## TASK TO COMPLETE
Rewrite the material below as a JSON list of strings, one string per line and with blank lines left out. Cover everything from the start of the material down to the line containing "tap(602, 255)", both included, and nothing past it.

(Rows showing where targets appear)

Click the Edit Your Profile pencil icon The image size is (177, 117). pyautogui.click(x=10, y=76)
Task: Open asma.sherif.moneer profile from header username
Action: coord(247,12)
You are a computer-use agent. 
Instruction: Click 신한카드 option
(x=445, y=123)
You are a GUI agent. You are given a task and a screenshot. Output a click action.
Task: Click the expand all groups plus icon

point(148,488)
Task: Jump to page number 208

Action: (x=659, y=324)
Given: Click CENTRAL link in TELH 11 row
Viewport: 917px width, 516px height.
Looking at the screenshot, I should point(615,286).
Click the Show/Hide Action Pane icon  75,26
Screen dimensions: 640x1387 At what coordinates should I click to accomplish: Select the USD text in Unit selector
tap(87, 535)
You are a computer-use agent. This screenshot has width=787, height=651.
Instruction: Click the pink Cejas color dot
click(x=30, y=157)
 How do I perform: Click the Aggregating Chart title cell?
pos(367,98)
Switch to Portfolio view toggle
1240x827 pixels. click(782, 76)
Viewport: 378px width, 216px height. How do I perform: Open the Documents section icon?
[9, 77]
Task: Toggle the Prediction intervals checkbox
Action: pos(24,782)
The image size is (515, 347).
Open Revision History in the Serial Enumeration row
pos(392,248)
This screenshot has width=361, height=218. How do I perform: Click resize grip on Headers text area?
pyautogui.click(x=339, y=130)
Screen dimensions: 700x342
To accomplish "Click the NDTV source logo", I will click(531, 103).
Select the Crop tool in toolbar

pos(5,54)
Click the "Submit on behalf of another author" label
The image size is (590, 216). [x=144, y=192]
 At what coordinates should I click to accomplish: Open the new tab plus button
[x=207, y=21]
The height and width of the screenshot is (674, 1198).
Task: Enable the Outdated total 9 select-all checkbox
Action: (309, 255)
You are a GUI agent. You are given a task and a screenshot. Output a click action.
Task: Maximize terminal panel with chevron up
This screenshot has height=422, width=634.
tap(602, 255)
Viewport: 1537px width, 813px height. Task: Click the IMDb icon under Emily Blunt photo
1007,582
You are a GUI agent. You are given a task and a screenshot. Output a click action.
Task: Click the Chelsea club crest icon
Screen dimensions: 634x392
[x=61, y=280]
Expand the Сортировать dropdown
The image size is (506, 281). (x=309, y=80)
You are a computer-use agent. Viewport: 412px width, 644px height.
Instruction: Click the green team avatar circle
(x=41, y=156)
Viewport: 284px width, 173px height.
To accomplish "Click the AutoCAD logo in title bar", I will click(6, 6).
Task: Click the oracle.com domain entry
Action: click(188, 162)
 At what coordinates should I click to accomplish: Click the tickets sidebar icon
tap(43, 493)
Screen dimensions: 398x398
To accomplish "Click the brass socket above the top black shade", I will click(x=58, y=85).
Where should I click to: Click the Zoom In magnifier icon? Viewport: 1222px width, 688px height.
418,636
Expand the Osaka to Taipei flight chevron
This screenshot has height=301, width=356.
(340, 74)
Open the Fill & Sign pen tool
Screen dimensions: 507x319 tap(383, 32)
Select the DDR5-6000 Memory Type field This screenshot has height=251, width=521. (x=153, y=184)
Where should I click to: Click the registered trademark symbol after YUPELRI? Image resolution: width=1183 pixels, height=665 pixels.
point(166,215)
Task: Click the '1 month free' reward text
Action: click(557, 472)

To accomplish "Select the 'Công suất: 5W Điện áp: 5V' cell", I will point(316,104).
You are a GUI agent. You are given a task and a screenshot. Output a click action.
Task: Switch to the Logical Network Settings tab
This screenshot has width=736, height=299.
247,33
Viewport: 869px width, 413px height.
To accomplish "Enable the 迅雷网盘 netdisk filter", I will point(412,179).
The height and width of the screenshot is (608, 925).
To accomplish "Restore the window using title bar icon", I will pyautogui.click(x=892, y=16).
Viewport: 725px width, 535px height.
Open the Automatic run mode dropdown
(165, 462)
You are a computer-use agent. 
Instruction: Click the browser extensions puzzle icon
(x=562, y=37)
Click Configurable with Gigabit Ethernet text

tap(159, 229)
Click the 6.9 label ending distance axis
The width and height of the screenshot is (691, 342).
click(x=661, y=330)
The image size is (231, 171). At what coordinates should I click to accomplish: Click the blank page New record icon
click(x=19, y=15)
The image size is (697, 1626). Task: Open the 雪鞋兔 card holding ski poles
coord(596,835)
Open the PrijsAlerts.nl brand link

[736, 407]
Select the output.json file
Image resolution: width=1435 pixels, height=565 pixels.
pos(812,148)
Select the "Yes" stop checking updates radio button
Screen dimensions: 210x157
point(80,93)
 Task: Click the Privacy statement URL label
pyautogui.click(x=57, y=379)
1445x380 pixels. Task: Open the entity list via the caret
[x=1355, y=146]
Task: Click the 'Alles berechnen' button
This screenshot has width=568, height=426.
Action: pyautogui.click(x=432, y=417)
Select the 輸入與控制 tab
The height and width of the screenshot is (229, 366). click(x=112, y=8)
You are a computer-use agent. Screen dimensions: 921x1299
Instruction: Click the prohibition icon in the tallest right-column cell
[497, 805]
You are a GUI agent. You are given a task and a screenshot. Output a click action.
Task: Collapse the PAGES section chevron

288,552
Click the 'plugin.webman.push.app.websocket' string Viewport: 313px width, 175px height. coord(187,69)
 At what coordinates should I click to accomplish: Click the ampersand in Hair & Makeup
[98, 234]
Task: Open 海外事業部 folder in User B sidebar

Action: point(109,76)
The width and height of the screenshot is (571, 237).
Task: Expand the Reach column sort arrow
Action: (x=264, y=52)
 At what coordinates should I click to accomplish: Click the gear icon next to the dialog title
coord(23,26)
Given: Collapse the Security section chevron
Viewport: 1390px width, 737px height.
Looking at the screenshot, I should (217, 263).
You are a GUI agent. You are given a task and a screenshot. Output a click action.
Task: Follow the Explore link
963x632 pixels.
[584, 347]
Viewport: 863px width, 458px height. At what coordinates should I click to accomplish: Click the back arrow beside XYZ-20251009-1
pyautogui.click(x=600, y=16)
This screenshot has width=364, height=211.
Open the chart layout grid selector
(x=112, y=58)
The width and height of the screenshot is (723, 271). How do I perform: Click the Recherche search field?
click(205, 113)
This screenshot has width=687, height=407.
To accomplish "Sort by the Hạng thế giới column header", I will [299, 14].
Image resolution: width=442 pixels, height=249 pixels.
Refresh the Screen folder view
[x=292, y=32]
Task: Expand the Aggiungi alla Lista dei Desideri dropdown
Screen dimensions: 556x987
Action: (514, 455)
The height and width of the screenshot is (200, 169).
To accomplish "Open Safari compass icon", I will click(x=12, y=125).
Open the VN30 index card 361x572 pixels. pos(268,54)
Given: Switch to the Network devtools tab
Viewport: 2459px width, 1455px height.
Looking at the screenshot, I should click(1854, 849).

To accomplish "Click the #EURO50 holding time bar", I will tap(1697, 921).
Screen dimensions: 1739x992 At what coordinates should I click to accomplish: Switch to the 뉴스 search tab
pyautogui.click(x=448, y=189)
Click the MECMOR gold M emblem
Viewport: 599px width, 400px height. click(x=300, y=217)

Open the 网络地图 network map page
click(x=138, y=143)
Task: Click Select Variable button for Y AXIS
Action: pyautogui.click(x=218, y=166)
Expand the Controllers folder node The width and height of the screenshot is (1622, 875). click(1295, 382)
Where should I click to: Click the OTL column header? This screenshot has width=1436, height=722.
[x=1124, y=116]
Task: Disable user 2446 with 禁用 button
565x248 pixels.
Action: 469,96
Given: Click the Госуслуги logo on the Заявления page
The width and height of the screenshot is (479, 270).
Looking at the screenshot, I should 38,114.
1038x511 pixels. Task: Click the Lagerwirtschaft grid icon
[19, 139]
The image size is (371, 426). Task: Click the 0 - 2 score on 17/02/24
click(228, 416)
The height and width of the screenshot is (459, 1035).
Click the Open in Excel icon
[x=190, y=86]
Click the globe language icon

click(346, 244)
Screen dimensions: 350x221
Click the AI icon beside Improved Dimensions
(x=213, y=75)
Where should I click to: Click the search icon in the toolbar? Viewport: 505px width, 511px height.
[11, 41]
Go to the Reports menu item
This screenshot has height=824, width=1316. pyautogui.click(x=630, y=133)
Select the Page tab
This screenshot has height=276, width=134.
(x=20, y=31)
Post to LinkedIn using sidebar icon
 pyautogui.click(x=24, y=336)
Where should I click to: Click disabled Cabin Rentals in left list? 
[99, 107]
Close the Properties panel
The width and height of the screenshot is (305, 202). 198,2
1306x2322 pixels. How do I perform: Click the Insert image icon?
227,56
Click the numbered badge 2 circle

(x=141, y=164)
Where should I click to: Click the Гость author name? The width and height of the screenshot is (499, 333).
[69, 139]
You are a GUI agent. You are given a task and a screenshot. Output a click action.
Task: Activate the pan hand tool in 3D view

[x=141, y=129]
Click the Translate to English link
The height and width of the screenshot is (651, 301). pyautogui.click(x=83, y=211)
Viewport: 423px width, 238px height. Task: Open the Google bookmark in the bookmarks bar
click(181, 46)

## TASK RESPONSE
[
  "Click the Edit Your Profile pencil icon The image size is (177, 117). pyautogui.click(x=10, y=76)",
  "Task: Open asma.sherif.moneer profile from header username",
  "Action: coord(247,12)",
  "You are a computer-use agent. ",
  "Instruction: Click 신한카드 option",
  "(x=445, y=123)",
  "You are a GUI agent. You are given a task and a screenshot. Output a click action.",
  "Task: Click the expand all groups plus icon",
  "point(148,488)",
  "Task: Jump to page number 208",
  "Action: (x=659, y=324)",
  "Given: Click CENTRAL link in TELH 11 row",
  "Viewport: 917px width, 516px height.",
  "Looking at the screenshot, I should point(615,286).",
  "Click the Show/Hide Action Pane icon  75,26",
  "Screen dimensions: 640x1387 At what coordinates should I click to accomplish: Select the USD text in Unit selector",
  "tap(87, 535)",
  "You are a computer-use agent. This screenshot has width=787, height=651.",
  "Instruction: Click the pink Cejas color dot",
  "click(x=30, y=157)",
  " How do I perform: Click the Aggregating Chart title cell?",
  "pos(367,98)",
  "Switch to Portfolio view toggle",
  "1240x827 pixels. click(782, 76)",
  "Viewport: 378px width, 216px height. How do I perform: Open the Documents section icon?",
  "[9, 77]",
  "Task: Toggle the Prediction intervals checkbox",
  "Action: pos(24,782)",
  "The image size is (515, 347).",
  "Open Revision History in the Serial Enumeration row",
  "pos(392,248)",
  "This screenshot has width=361, height=218. How do I perform: Click resize grip on Headers text area?",
  "pyautogui.click(x=339, y=130)",
  "Screen dimensions: 700x342",
  "To accomplish \"Click the NDTV source logo\", I will click(531, 103).",
  "Select the Crop tool in toolbar",
  "pos(5,54)",
  "Click the \"Submit on behalf of another author\" label",
  "The image size is (590, 216). [x=144, y=192]",
  " At what coordinates should I click to accomplish: Open the new tab plus button",
  "[x=207, y=21]",
  "The height and width of the screenshot is (674, 1198).",
  "Task: Enable the Outdated total 9 select-all checkbox",
  "Action: (309, 255)",
  "You are a GUI agent. You are given a task and a screenshot. Output a click action.",
  "Task: Maximize terminal panel with chevron up",
  "This screenshot has height=422, width=634.",
  "tap(602, 255)"
]